[GIVEN RECORDS — start]

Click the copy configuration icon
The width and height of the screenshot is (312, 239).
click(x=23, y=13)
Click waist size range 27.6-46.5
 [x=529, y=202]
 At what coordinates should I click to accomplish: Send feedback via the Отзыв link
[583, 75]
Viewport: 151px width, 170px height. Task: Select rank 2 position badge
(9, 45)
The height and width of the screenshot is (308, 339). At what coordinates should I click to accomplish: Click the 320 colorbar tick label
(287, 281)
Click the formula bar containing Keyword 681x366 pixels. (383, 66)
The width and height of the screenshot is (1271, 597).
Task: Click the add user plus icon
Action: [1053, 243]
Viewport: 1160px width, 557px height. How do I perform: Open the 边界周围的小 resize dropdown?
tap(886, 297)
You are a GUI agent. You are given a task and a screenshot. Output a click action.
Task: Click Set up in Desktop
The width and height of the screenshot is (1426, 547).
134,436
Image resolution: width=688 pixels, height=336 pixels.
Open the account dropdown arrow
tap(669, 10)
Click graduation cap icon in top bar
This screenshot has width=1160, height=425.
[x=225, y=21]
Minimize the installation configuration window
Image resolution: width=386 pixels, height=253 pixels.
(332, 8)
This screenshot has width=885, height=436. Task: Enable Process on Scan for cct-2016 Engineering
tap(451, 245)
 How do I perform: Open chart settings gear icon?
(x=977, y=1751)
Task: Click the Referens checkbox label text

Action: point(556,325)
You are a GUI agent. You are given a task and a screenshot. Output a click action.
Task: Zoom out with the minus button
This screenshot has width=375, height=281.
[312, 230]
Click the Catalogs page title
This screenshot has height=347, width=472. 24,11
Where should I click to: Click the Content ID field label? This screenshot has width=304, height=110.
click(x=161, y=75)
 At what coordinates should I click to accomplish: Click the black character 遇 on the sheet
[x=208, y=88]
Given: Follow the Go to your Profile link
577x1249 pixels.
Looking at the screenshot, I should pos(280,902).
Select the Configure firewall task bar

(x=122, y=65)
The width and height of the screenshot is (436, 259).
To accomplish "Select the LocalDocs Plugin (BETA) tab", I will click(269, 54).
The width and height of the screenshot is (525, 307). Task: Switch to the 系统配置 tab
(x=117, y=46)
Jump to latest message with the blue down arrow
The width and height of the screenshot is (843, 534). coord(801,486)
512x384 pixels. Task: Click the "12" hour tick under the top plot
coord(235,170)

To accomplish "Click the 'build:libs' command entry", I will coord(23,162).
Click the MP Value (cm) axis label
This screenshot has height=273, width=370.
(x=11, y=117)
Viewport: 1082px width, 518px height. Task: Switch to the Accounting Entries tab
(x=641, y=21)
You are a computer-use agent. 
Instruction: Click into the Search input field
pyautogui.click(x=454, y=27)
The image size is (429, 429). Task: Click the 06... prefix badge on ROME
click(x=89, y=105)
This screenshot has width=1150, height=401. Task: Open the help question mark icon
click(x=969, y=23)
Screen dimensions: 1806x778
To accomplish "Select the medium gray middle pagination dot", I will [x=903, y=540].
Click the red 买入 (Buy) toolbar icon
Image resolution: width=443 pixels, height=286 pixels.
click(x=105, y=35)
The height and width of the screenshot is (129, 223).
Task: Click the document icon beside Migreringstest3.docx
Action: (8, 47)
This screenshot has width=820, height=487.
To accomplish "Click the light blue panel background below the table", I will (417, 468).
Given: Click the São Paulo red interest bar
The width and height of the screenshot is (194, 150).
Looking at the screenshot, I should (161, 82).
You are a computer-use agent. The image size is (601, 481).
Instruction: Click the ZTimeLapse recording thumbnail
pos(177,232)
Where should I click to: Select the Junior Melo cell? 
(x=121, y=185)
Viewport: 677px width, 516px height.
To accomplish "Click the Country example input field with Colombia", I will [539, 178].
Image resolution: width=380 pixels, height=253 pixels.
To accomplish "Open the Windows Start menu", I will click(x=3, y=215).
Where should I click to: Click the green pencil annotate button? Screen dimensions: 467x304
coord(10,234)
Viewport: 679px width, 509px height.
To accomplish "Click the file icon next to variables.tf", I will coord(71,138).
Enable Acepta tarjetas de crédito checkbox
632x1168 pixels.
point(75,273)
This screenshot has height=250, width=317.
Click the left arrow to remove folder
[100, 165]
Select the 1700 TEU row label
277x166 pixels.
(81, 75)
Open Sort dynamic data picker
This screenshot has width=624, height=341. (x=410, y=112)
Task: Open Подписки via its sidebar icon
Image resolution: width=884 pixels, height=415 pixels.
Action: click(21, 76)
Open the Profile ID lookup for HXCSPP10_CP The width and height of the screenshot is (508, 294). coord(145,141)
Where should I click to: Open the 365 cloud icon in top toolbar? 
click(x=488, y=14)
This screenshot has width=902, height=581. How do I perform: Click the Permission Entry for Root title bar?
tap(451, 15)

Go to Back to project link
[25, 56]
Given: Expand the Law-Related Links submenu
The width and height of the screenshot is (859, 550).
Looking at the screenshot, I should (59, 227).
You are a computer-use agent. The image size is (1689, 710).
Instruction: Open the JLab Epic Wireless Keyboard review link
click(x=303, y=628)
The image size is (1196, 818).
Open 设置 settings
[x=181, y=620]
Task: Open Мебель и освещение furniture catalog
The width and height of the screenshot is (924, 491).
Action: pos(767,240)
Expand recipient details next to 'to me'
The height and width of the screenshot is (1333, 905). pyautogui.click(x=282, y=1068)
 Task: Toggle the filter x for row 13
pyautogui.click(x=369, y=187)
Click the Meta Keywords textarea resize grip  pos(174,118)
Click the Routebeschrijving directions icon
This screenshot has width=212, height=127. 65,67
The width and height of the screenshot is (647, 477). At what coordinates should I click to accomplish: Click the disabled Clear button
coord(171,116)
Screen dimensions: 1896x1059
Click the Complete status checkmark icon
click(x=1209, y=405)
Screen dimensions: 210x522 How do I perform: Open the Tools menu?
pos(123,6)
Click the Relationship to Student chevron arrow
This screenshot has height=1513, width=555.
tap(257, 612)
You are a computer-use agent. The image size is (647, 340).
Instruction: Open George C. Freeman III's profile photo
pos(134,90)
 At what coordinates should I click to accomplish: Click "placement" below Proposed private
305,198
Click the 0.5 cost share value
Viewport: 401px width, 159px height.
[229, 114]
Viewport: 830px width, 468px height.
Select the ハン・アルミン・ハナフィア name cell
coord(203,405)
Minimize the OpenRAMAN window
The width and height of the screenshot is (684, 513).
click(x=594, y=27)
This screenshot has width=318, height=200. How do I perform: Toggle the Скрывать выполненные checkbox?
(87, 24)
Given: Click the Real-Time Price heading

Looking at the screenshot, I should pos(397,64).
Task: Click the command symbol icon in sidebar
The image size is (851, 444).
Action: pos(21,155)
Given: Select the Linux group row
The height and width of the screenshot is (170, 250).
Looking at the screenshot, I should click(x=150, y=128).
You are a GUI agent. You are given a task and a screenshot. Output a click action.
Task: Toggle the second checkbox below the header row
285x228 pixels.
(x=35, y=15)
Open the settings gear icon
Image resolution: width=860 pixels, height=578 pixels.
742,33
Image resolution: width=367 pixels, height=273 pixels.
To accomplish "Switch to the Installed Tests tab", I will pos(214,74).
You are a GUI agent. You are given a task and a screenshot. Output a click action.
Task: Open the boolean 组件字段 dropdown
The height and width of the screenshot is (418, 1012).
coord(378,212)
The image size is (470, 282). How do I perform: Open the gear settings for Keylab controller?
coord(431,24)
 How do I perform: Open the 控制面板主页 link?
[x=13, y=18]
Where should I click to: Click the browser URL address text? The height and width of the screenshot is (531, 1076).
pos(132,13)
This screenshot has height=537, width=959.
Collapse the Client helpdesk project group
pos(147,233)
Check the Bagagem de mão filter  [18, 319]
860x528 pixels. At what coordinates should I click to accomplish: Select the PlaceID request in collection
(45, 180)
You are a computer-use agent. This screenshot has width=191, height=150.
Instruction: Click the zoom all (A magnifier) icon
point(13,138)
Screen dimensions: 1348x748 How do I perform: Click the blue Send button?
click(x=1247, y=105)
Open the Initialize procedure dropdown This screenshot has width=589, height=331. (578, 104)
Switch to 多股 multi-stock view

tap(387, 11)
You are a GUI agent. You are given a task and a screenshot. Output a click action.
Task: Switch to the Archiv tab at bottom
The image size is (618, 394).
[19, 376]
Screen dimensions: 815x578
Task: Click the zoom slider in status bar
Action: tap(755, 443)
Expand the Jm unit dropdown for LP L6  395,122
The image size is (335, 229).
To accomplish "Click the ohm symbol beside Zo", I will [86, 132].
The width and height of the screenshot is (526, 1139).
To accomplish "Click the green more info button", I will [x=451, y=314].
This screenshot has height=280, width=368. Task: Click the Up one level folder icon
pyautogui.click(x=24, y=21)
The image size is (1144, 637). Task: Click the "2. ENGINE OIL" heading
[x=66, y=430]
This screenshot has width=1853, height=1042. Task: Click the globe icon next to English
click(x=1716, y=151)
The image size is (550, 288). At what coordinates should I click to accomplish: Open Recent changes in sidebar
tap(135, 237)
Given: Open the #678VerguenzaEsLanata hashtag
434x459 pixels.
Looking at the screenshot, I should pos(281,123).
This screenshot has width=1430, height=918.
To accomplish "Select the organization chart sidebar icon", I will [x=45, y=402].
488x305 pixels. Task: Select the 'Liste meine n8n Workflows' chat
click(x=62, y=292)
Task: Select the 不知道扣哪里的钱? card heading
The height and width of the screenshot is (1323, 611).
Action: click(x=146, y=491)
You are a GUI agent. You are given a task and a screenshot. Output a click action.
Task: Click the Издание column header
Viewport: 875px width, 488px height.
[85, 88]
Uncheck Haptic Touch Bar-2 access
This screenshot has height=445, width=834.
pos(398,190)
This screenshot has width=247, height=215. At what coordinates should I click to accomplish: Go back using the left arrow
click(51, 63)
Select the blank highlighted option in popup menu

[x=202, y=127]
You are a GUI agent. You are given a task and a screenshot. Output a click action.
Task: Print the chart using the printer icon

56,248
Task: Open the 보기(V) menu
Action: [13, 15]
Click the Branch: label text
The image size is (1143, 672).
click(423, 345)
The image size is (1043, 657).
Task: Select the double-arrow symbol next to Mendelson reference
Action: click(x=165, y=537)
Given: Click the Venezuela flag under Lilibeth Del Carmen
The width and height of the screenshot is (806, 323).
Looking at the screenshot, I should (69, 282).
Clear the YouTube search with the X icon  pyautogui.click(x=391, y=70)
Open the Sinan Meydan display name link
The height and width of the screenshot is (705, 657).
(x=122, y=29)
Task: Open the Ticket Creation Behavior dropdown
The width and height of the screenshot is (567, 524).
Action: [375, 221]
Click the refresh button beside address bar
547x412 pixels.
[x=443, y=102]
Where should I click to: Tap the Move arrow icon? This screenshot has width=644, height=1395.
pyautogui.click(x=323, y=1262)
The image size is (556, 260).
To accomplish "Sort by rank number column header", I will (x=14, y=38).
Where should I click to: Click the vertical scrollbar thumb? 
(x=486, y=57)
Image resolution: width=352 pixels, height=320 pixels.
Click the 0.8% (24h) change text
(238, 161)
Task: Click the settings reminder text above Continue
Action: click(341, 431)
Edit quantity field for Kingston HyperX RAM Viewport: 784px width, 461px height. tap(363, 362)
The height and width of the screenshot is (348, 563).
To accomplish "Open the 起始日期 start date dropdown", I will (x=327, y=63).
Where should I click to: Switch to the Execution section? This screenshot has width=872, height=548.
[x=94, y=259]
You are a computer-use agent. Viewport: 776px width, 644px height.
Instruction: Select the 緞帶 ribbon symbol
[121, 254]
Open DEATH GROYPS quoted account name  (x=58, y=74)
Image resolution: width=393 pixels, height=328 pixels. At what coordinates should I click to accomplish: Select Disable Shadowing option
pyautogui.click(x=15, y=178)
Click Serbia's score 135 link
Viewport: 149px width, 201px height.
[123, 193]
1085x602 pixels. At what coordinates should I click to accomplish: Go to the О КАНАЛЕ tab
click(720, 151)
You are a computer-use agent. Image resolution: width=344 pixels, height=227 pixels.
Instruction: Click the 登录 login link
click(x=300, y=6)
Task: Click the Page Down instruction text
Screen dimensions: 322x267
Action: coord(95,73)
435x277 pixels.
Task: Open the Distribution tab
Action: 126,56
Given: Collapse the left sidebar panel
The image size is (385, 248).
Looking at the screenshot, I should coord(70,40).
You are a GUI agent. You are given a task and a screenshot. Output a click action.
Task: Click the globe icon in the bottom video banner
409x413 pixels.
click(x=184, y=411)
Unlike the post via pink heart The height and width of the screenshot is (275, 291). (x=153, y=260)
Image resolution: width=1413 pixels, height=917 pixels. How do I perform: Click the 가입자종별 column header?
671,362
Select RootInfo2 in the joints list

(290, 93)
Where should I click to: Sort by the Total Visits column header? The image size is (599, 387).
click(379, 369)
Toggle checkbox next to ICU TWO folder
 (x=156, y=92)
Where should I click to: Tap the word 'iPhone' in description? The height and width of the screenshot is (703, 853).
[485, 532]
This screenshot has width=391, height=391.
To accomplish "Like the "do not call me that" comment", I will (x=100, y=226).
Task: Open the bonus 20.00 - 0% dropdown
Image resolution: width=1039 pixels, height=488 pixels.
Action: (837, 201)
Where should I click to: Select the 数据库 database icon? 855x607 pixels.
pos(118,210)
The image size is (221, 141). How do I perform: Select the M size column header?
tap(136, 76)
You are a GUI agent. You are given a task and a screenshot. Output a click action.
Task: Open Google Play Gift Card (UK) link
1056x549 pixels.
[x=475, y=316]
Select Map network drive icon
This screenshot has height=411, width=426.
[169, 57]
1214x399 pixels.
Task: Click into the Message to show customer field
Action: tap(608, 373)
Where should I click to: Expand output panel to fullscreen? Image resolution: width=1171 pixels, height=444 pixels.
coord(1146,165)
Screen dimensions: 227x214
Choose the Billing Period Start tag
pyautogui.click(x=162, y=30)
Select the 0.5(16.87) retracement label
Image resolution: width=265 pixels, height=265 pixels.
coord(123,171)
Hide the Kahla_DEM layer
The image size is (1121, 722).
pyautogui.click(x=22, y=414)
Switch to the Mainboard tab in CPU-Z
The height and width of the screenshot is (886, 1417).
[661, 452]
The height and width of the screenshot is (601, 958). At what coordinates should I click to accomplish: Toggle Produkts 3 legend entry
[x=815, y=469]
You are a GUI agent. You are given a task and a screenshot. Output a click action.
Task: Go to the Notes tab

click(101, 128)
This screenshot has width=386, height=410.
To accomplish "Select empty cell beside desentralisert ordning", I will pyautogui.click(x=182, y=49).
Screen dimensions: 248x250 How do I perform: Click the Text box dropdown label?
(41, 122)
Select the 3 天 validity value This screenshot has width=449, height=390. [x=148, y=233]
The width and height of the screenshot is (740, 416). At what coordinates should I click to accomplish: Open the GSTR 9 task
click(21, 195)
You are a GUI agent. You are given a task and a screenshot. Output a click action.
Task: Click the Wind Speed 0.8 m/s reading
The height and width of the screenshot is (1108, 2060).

[GIVEN RECORDS — finish]

### [EXERCISE INSTRUCTIONS]
Scan the lines above for "Task: Go to the Notes tab" and for "Select the 3". Repeat exactly the line holding each of them and every line in between.

### [YOUR RESPONSE]
Task: Go to the Notes tab

click(101, 128)
This screenshot has width=386, height=410.
To accomplish "Select empty cell beside desentralisert ordning", I will pyautogui.click(x=182, y=49).
Screen dimensions: 248x250 How do I perform: Click the Text box dropdown label?
(41, 122)
Select the 3 天 validity value This screenshot has width=449, height=390. [x=148, y=233]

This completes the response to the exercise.